### Activity
Pick up the talk below on a possible government bailout of the AI bubble and carry it on from after its last sentence.

### Given text
_ _ _ _ _
I'm your host at Zittron.
A lot of people have emailed, messaged, and plucked
that the natural end of the AI bubble is some kind of government bailout, something resembling
the TARP program, the bailed out financial institutions, over leveraged during the great financial
crisis, and I want to be clear about something. This is different, and a bailout is very, very,
very unlikely. As a reminder, TARP stood for a troubled asset relief program. It existed, unsurprisingly,
to buy the distressed assets that banks had invested in during the great financial crisis.
Primarily the ridiculous bets made on the housing market made up of people who had got mortgages they could
not pay for. Now, these bailouts existed to stabilize banks that were going out of business, along
with consumers' money being set on fire if they did so, as well as auto manufacturers like GM
and Chrysler that the contagion had spread to. And while I'm not going to go into massive amounts of
detail, I haven't got all day, I can make it pretty simple. These bailouts existed to stabilize
systemically necessary companies that, had they died, would have tanked the US economy and markets
at the same time, and also lost people's money. Unlike the great financial crisis, very few of
the major players in AI are either systemically necessary or in danger of dying as the result of the
AI bubble bursting. Furthermore, there really isn't anything to bailout. So let's start with
Nvidia, the largest company on the stock market. While GPU sales make up upwards of 88% of its
revenue, Nvidia will not die if the AI bubble bursts, though it will see a massive contraction as a
result of its biggest business line collapsing. It's also important to know that Nvidia's massive
stock price is a direct result of its incredible growth.
It isn't enough for Nvidia to continue selling lots of GPUs.
It must continue to increase revenues by at least 60% year over year every single quarter,
which means that for Nvidia to continue being the most beloved boy in stock in the
history of the stock market, it needs to make $91 billion in revenue in a year's time,
and that's just in one quarter by the way.
This isn't something a bailout can fix,
even in the most crony capitalist fantasy you can think of.
A bailout would have to continually sink 10,000,
tens of billions of dollars directly into Nvidia, buying GPUs and increasing amounts every three
months in perpetuity to continue its valuation. And while some of you may say,
Trump will do them, you'd living in a boring, doomerous fantasy based on nothing, and I'm sick
of hearing about it. Good Lord. Listen to me. TARP was a $700 billion program that only ended up
investing around $443.5 billion or so. Or put another way, less than the $500 billion,
of orders that Nvidia's CEO Jensen Huang claims are on Nvidia's books through the end of
2026. Are we meant to do this forever? Is that the plan? Are you saying that Trump is just going to go,
we're going to buy GPs or everyone, we're going to buy them every year, every year we'll buy so many
the most we've ever. No, it's not going to happen. Though I guess he has kind of done that with the
Department of Energy. You've probably heard of this deal, by the way, it's 100,000 GPUs. That
isn't going to do shit. Jensen Huang needs all your money and he needs it now every quarter forever,
Okay, okay, it's not going to happen.
Now, okay, another annoying talking point you've probably heard is that open AI is somehow too big to fail, when in fact it's too small to pull apart into enough parts to eat.
Open AI has promised $1.4 trillion in compute deals, convincing Oracle and others to build massive data centers in its honor.
Yet the reality is that this company isn't even going to hit its $13 billion in projected revenue this year.
_ _ _ _ _
### Information supplied

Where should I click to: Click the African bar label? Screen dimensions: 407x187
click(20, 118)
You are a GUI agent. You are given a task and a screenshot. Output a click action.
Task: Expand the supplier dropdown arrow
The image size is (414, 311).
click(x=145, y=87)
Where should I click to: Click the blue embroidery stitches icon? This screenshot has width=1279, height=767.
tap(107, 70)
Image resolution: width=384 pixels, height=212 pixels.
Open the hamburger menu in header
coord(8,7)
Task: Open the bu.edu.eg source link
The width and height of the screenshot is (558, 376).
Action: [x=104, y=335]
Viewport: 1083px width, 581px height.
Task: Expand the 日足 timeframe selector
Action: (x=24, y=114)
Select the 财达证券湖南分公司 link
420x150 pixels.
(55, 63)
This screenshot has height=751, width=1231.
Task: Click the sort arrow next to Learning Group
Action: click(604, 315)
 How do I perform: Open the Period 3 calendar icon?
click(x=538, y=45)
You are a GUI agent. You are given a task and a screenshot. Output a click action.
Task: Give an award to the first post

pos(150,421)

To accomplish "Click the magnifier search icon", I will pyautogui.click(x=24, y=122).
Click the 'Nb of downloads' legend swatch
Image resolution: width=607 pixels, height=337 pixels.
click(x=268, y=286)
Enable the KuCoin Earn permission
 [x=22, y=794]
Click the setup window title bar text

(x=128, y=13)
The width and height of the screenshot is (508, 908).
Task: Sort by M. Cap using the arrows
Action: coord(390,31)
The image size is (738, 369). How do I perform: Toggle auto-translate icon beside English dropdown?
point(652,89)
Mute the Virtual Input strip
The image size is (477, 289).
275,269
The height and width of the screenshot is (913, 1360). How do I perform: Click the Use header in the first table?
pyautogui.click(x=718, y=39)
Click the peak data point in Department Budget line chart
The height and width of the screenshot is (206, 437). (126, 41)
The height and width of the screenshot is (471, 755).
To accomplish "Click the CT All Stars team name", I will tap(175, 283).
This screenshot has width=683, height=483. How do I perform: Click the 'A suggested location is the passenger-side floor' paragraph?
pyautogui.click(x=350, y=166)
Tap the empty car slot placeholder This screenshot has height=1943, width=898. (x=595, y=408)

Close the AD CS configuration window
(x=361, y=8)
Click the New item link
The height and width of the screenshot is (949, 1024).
_ _ _ _ _
### Expected answer
and will burn billions of dollars in inference alone and doesn't really have a path to profitability.
Too big to fail means that something may kill our economy or markets if it dies and as loud and
annoying as clammy Sam Altman might be, OpenAI's death wouldn't kill either of those.
Let's break it down.
Open AI dying would be symbolically lethal to the large language model era and create an immediate
and permanent chill in AI investments. Don't get me wrong.
Its death would also likely be an existential threat to Crusoe, the company building its data
Center in Abilene, Texas for Oracle. I spoke to someone on the ground there and they say if the
money runs out, everyone just stops and goes home. That'll be fine. I don't know the extent of
Crucese revenues, however, but I do know that Oracle is on the hook for a billion dollars a year
for Abilene for 15 goddamn years. And Oracle has also taken on massive amounts of debt to build
Abilene and other data centers in Shackleford, Texas and I think somewhere in Wisconsin, it's a New Mexico
one now. And started this with an $18 billion bond sale and in the works 38 billion.
dollar debt package to build data centers for open AI. While Oracle does run the risk of default
and credit default swaps, which is people betting again, well, betting that they might default on
their obligations, that's going up. The risk is there, but there's still a real company that makes
real things. Microsoft owns open AI's IP and research, which would mean that Microsoft
would pretty much absorb those 800 million weekly active users directly into co-pilot. And that's if it
even chose to retain them and just shut down chat, GPT. That's,
directed it to a very flimsy version of co-pilot and didn't let people do half the shit they
do with it.
Bailing out OpenAI would not do anything, in part because OpenAI burns billions of dollars
and doesn't really do much in the large economy itself.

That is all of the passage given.